■ TO DO: In the notebook that aggregates constructiveness annotations, how many annotators does the printed annotation info report?

■ SUPPLIED PASSAGE:
╔══

In [1]:
import pandas as pd
import numpy as np
from collections import OrderedDict, Counter
import math

In [2]:
# Read constructiveness annotations csv
cdf = pd.read_csv('../CF_output/Batch2_1000/f1269916_constructiveness.csv')

In [3]:
# Remove test questions    
cdf = cdf.query('_golden == False')    

In [4]:
# Annotation info
annotation_info = {}
annotation_info['nannotators'] = len(cdf['_worker_id'].unique())
annotation_info['ncomments'] = cdf['comment_counter'].unique().shape[0]
print(annotation_info)

{'nannotators': 45, 'ncomments': 1000}


In [6]:
# Relevant columns 
unit_id_col = ['_unit_id']
meta_cols = ['article_author', 'article_id', 'article_published_date',
       'article_text', 'article_title', 'article_url', 'comment_author',
       'comment_counter', 'comment_text']
binary_attributes = ['agree', 'constructive']
nominal_attributes = ['constructive_characteristics', 'non_constructive_characteristics']
text_attributes = ['crowd_comments', 'other_con_chars', 'other_noncon_chars']

In [8]:
# Replace text values with numerical values in the dataframe
attrs = cdf[binary_attributes].replace(['yes', 'no', 'partially', 'not_sure', 'noopinion'], [1, 0, 0.5, 0.5, np.nan])
other_cols = unit_id_col + meta_cols + nominal_attributes + text_attributes
cdf = cdf[other_cols].join(attrs)

In [9]:
# aggregation method for characteristics
def list_and_sort(vals):
    cnt = Counter()
    all_vals = []
    for v in vals: 
        all_vals.extend(v.split())
    for val in all_vals:
        val = val.strip()
        cnt[val] += 1
    L = cnt.most_common()
    #print('L:', L)
    L1 = [key + ':' + str(freq) for (key, freq) in L] 
    #L = sorted(cnt, key=cnt.get, reverse=True)
    return '\n'.join(L1)

In [32]:
# aggregation method for text attributes
def concatenate(vals):
    L = []
    for val in vals:
        if type(val) != str and math.isnan(val):
            L.append('')
        else:
            L.append(str(val))
            
    return "\n".join(L)

In [33]:
# agreegation method for each class of attributes
binary_dict = {k: 'mean' for k in binary_attributes}
meta_dict = {k: 'first' for k in meta_cols}
nominal_dict = {k: list_and_sort for k in nominal_attributes}
text_dict = {k: concatenate for k in text_attributes}

In [34]:
agg_dict = {**binary_dict, **meta_dict, **nominal_dict, **text_dict}

In [40]:
# Aggregate the results for all workers on a particular comment
aggregated_df = cdf.groupby('_unit_id').agg(agg_dict)
aggregated_df['constructive'] = aggregated_df['constructive'].apply(pd.to_numeric)
print(aggregated_df.columns)

Index(['agree', 'constructive', 'article_author', 'article_id',
       'article_published_date', 'article_text', 'article_title',
       'article_url', 'comment_author', 'comment_counter', 'comment_text',
       'constructive_characteristics', 'non_constructive_characteristics',
       'crowd_comments', 'other_con_chars', 'other_noncon_chars'],
      dtype='object')

╚══

■ RAW DATA:

╔══

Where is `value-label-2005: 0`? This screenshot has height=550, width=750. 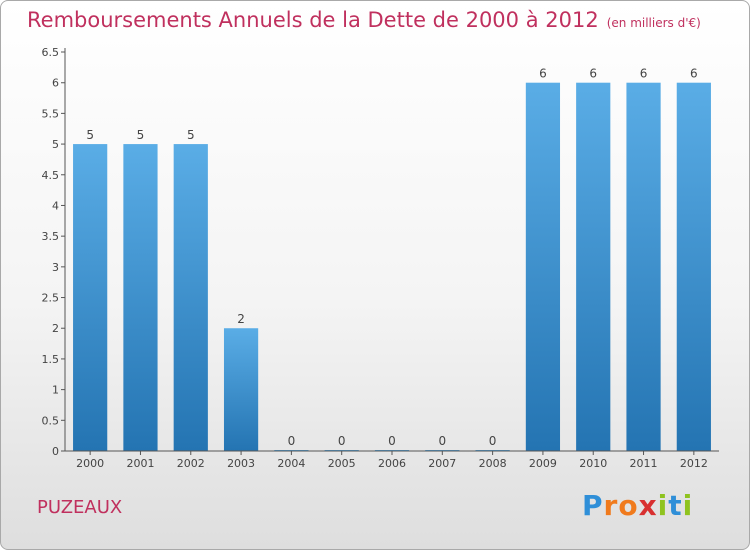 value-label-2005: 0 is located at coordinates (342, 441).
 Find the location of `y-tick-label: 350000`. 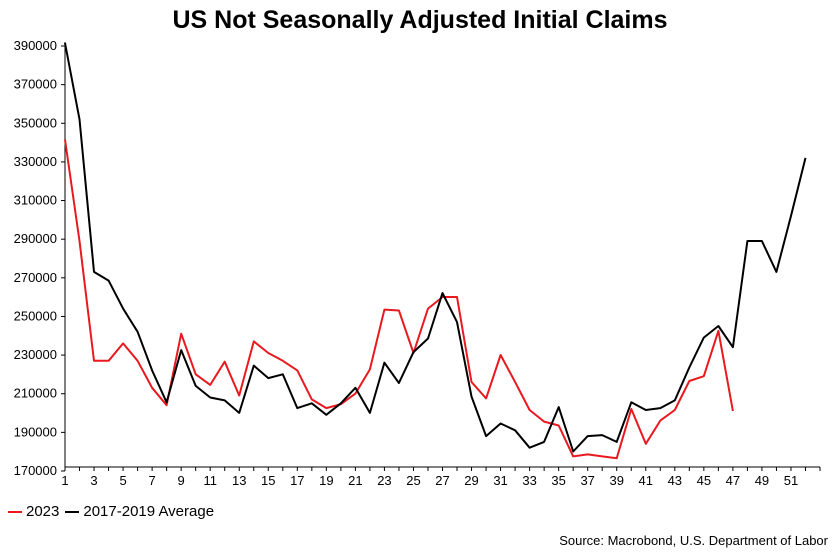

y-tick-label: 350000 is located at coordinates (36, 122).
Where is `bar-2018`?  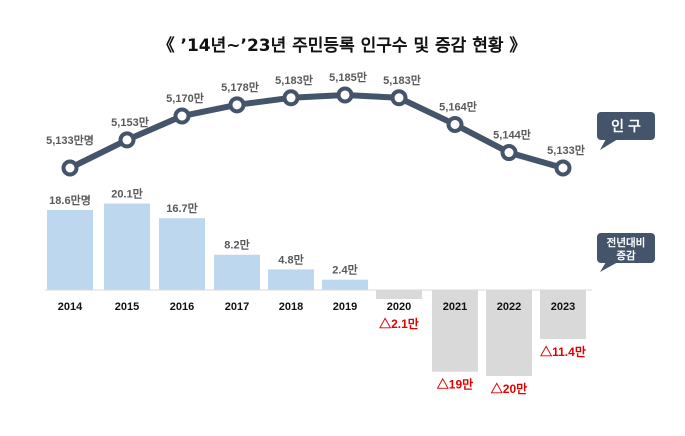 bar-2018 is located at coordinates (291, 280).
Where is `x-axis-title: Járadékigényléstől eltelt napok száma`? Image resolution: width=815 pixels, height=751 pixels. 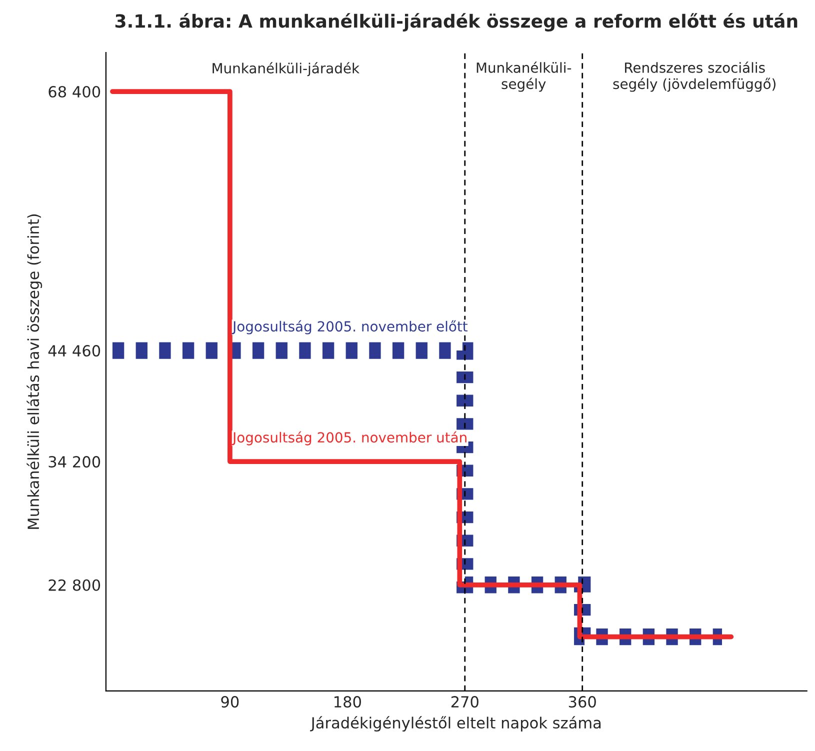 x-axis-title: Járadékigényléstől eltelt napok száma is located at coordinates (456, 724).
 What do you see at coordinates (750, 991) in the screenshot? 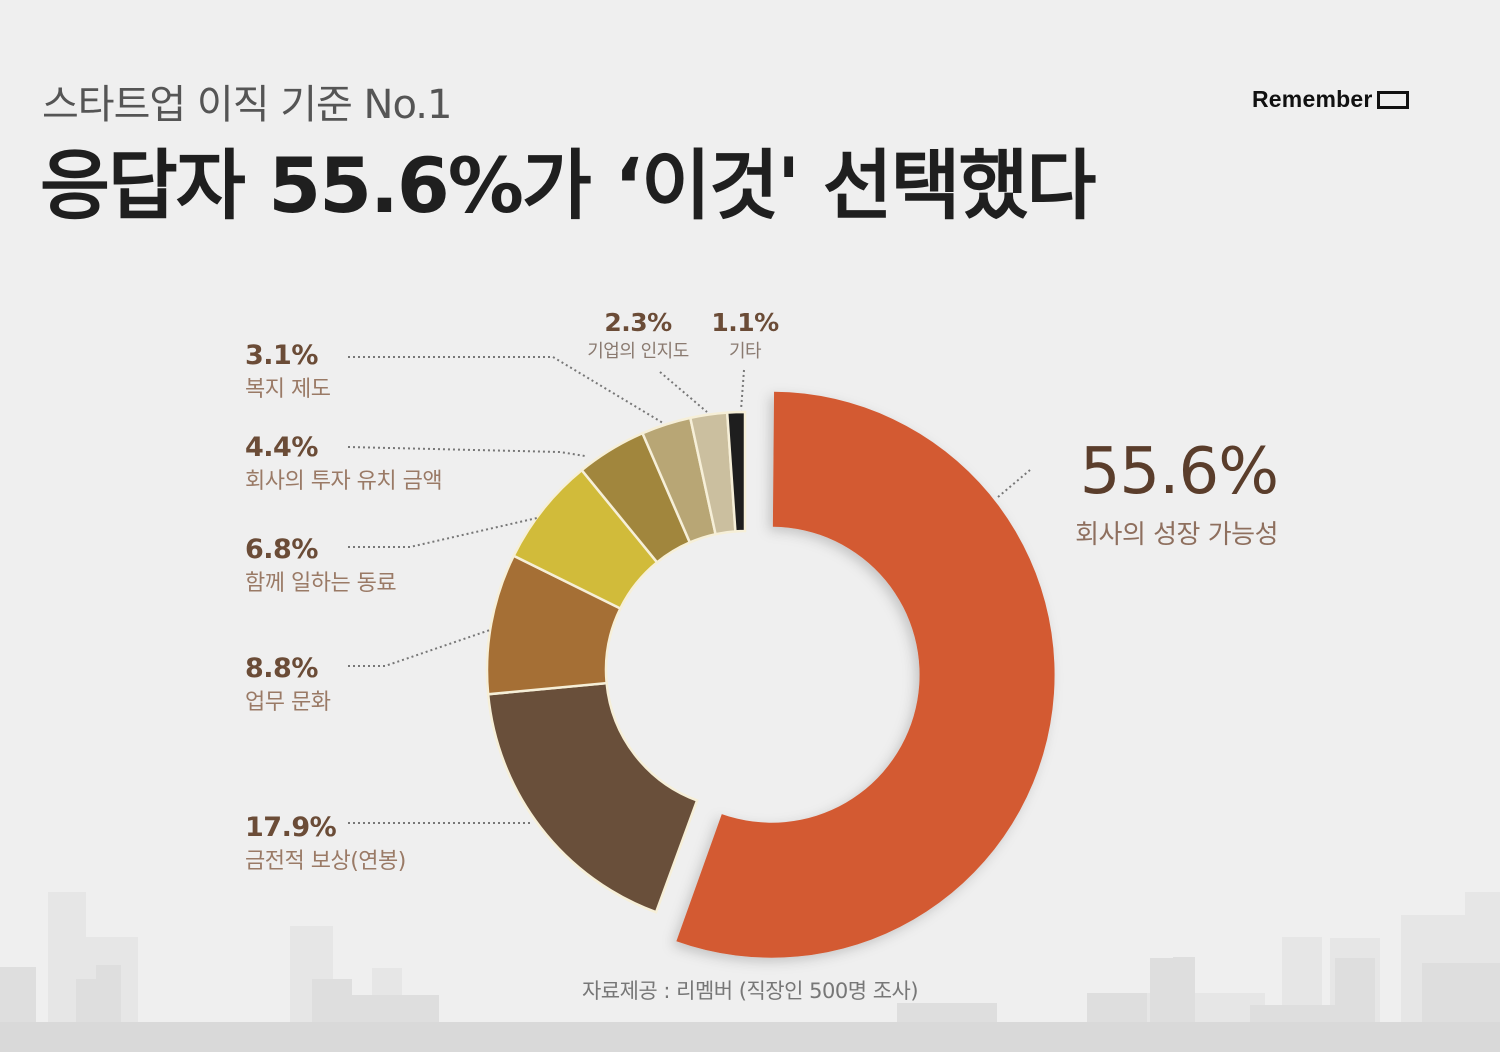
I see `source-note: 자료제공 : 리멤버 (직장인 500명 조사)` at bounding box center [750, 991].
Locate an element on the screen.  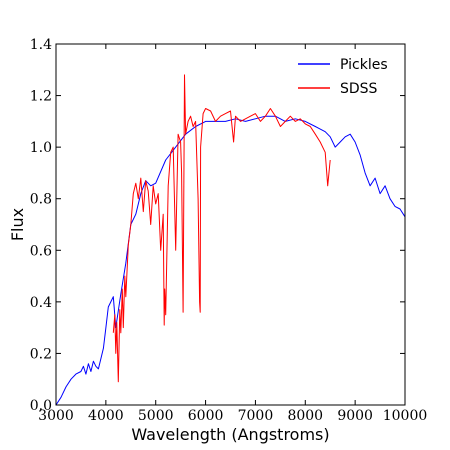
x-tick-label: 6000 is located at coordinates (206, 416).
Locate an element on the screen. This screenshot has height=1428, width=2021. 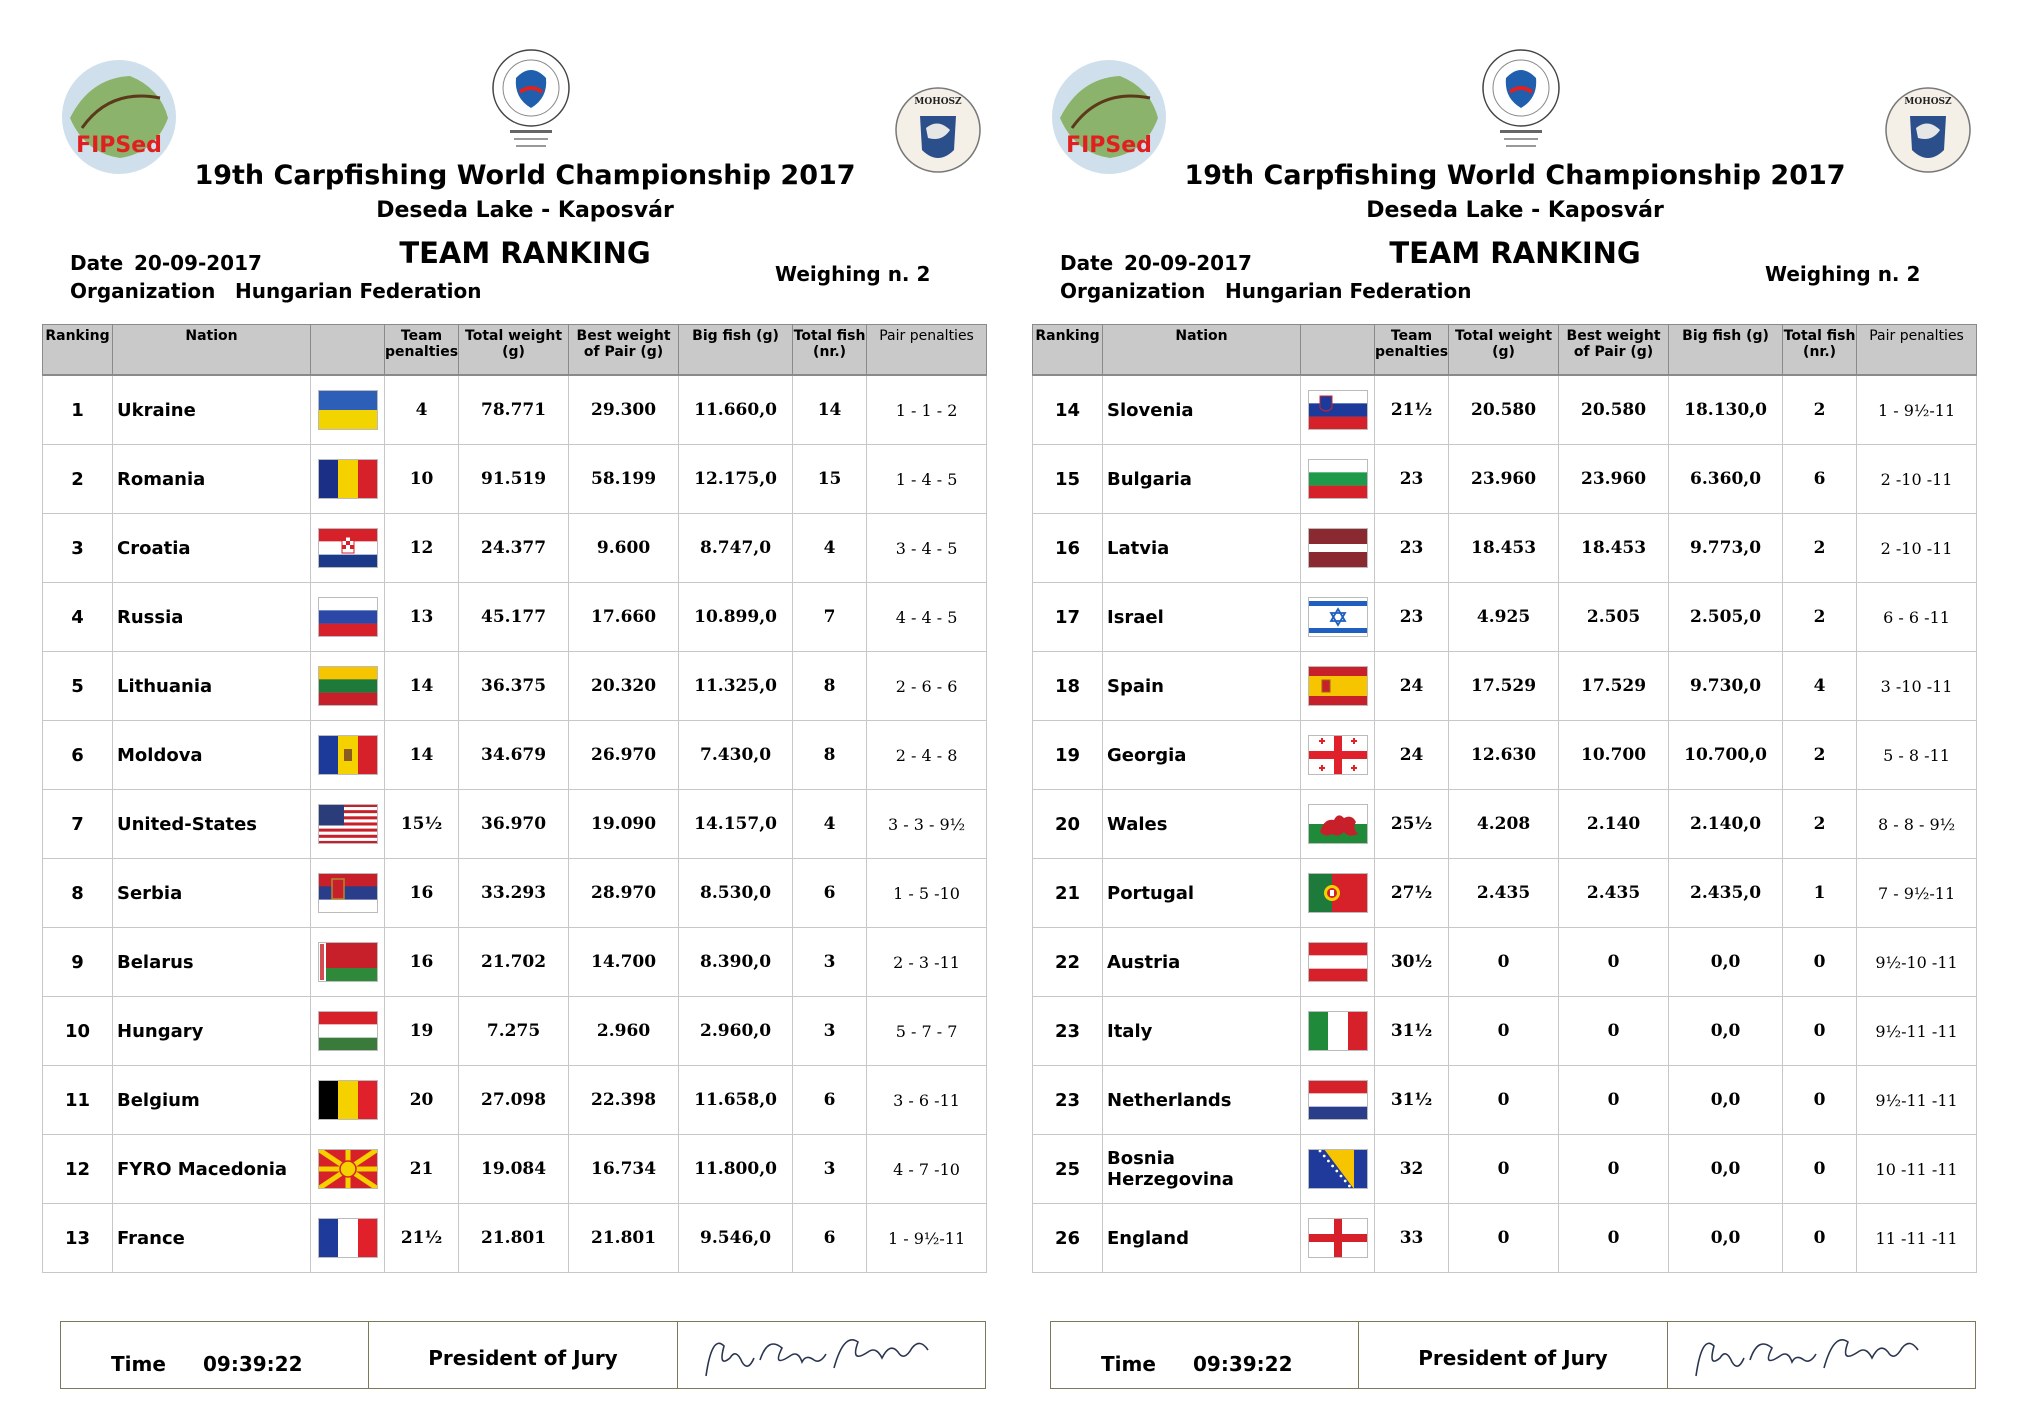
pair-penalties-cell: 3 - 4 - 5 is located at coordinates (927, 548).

╚══

■ ANSWER BELOW: 45